- Exercise details:
Each record that follows must be given again without alteration.

*** Opening of Excerpted records ***

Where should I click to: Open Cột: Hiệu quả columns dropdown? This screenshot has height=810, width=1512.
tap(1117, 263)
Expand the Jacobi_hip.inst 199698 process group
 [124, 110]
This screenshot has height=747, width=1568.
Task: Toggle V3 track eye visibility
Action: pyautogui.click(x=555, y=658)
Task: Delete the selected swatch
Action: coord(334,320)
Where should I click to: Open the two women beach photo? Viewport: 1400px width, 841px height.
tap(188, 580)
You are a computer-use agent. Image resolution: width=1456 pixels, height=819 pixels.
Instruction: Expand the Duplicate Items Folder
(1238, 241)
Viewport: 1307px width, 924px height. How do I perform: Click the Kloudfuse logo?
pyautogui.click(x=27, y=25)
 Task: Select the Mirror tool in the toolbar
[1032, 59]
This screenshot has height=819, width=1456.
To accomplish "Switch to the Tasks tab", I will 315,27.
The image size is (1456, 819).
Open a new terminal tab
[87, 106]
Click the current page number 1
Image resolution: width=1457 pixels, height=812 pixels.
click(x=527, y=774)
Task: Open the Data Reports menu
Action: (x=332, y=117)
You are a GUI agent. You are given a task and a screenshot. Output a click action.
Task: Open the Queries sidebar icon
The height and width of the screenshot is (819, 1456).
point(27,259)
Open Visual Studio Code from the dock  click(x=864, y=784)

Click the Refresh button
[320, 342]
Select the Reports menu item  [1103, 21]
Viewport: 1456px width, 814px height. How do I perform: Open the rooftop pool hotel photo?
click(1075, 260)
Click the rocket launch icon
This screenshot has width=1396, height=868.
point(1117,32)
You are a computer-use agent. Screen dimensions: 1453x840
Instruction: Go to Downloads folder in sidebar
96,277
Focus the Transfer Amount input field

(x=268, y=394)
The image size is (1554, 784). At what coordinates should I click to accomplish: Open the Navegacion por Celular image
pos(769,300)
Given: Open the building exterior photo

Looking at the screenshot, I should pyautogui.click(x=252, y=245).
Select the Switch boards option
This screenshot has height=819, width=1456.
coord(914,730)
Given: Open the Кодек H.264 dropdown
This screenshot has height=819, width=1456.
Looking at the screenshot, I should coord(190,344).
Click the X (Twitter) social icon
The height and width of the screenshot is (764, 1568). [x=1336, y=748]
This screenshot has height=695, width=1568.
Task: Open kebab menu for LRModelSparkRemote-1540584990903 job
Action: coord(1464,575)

*** Close of Excerpted records ***

- Exercise output:
Where should I click to: Open Cột: Hiệu quả columns dropdown? This screenshot has height=810, width=1512.
tap(1117, 263)
Expand the Jacobi_hip.inst 199698 process group
 [124, 110]
This screenshot has height=747, width=1568.
Task: Toggle V3 track eye visibility
Action: pyautogui.click(x=555, y=658)
Task: Delete the selected swatch
Action: coord(334,320)
Where should I click to: Open the two women beach photo? Viewport: 1400px width, 841px height.
tap(188, 580)
You are a computer-use agent. Image resolution: width=1456 pixels, height=819 pixels.
Instruction: Expand the Duplicate Items Folder
(1238, 241)
Viewport: 1307px width, 924px height. How do I perform: Click the Kloudfuse logo?
pyautogui.click(x=27, y=25)
 Task: Select the Mirror tool in the toolbar
[1032, 59]
This screenshot has height=819, width=1456.
To accomplish "Switch to the Tasks tab", I will 315,27.
The image size is (1456, 819).
Open a new terminal tab
[87, 106]
Click the current page number 1
Image resolution: width=1457 pixels, height=812 pixels.
click(x=527, y=774)
Task: Open the Data Reports menu
Action: (x=332, y=117)
You are a GUI agent. You are given a task and a screenshot. Output a click action.
Task: Open the Queries sidebar icon
The height and width of the screenshot is (819, 1456).
point(27,259)
Open Visual Studio Code from the dock  click(x=864, y=784)

Click the Refresh button
[320, 342]
Select the Reports menu item  [1103, 21]
Viewport: 1456px width, 814px height. How do I perform: Open the rooftop pool hotel photo?
click(1075, 260)
Click the rocket launch icon
This screenshot has width=1396, height=868.
point(1117,32)
You are a computer-use agent. Screen dimensions: 1453x840
Instruction: Go to Downloads folder in sidebar
96,277
Focus the Transfer Amount input field

(x=268, y=394)
The image size is (1554, 784). At what coordinates should I click to accomplish: Open the Navegacion por Celular image
pos(769,300)
Given: Open the building exterior photo

Looking at the screenshot, I should pyautogui.click(x=252, y=245).
Select the Switch boards option
This screenshot has height=819, width=1456.
coord(914,730)
Given: Open the Кодек H.264 dropdown
This screenshot has height=819, width=1456.
Looking at the screenshot, I should coord(190,344).
Click the X (Twitter) social icon
The height and width of the screenshot is (764, 1568). [x=1336, y=748]
This screenshot has height=695, width=1568.
Task: Open kebab menu for LRModelSparkRemote-1540584990903 job
Action: coord(1464,575)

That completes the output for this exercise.